MLLM Framework Core Architecture¶
Overview¶
The MLLM framework employs a hierarchical execution model with three main components:
Module: High-level abstraction for neural network modules
Layer: Abstraction for individual operations/layers
Dispatcher: Execution engine for different backends
This architecture supports both regular operation execution and intermediate representation (IR) tracing workflows, enabling flexible deployment across multiple hardware backends including CPU, QNN (also: Qualcomm AI Engine Direct/QAIRT), and custom accelerators.
Figure 1: MLLM Framework Core Architecture.¶
Core Components¶
Module¶
The Module class serves as the top-level container for neural network components.

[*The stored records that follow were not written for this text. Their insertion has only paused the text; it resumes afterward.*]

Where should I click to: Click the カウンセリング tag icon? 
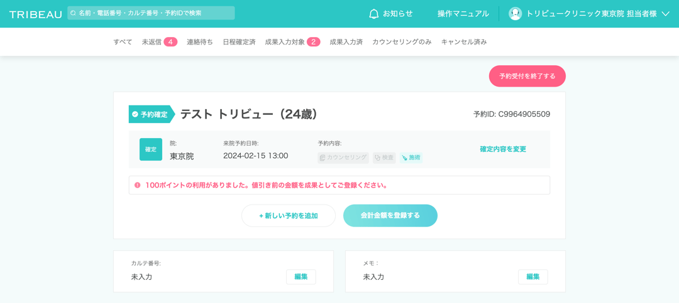point(323,158)
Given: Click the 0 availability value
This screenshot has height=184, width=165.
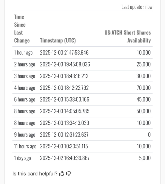Looking at the screenshot, I should [149, 135].
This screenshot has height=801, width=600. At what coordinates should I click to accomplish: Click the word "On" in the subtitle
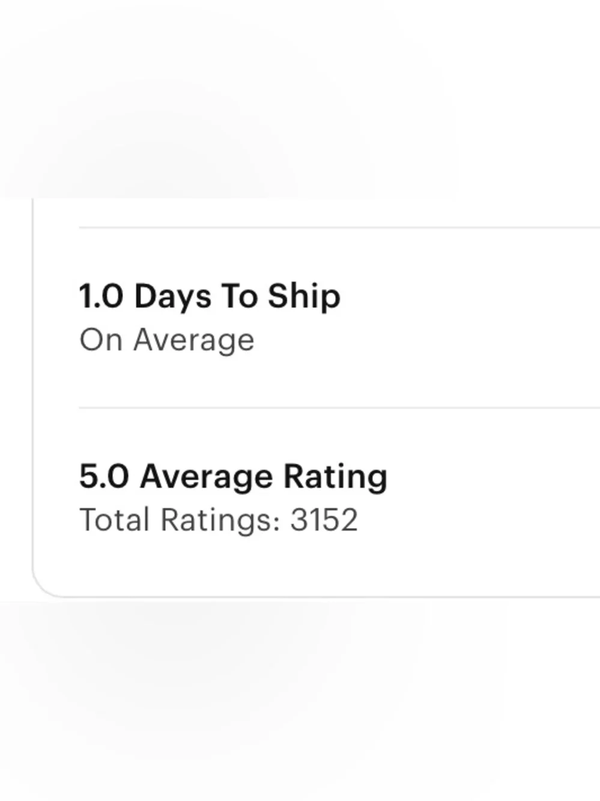tap(101, 340)
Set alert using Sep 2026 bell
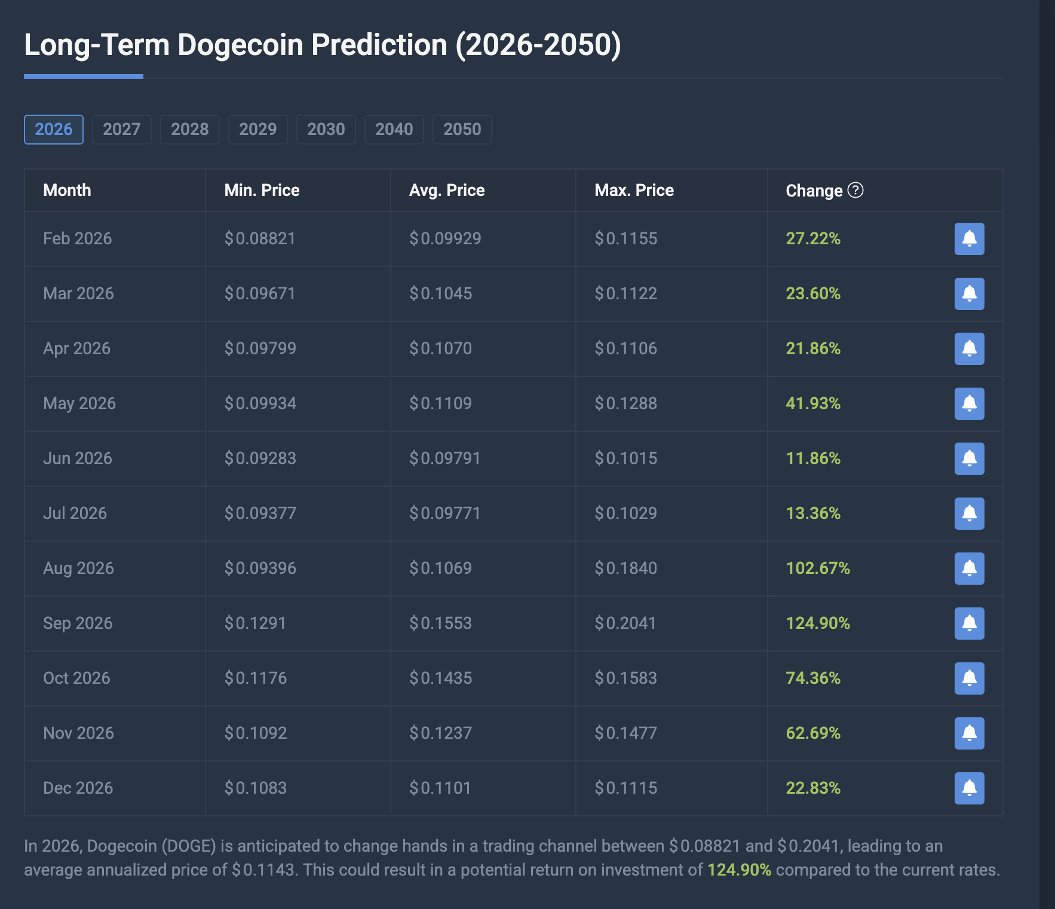 pos(969,624)
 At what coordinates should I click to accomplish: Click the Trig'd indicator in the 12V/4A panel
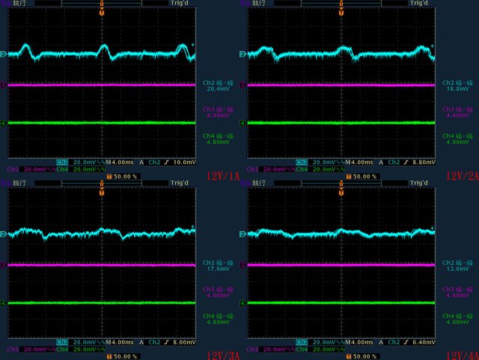419,183
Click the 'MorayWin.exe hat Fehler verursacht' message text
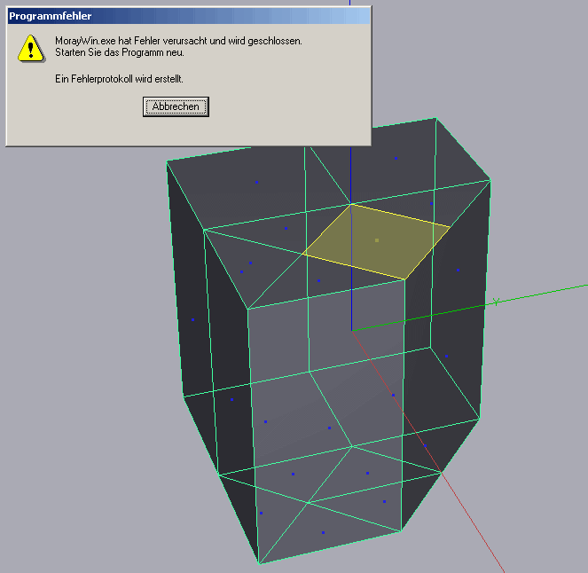The height and width of the screenshot is (573, 588). pyautogui.click(x=178, y=41)

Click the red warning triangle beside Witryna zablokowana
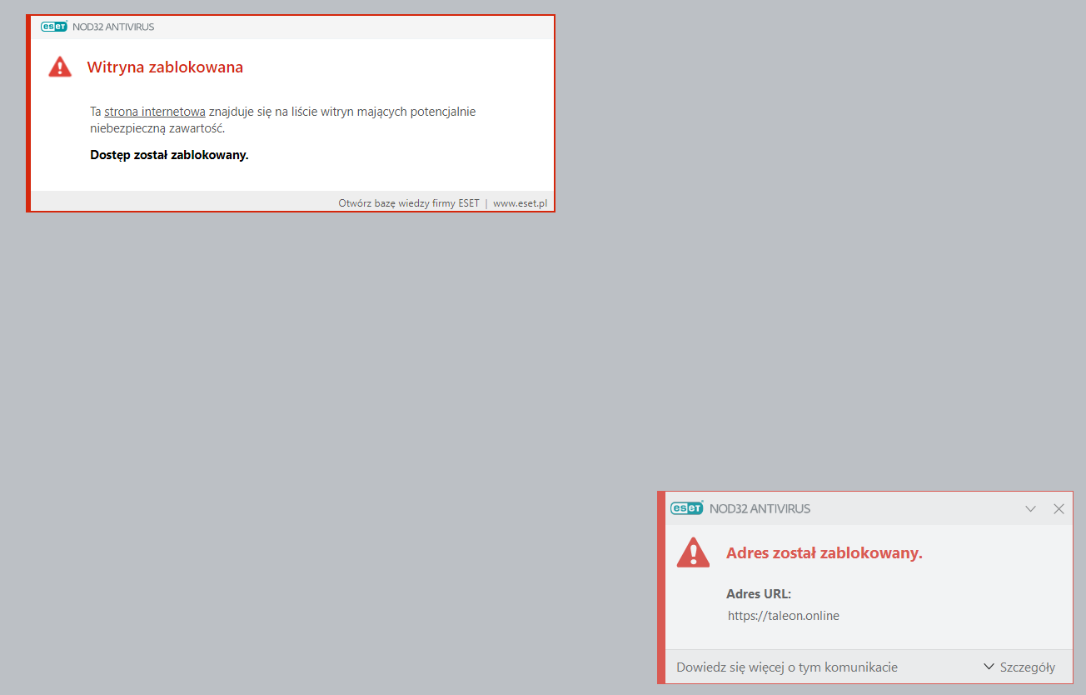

Key responsibilities include:
Hierarchical Organization: Modules can contain other modules and layers, forming a tree structure
Parameter Management: Loading and saving model parameters from/to files
Device Management: Moving modules and their components across different devices
Forward Execution: Orchestrating the execution flow through child components
Key Methods:
class Module {
std::vector<Tensor> forward(const std::vector<Tensor>& inputs,
const std::vector<AnyValue>& args);
void to(DeviceTypes device_type);
void load(const ParameterFile::ptr_t& param_file);
// Named module registration (similar to PyTorch's named_modules)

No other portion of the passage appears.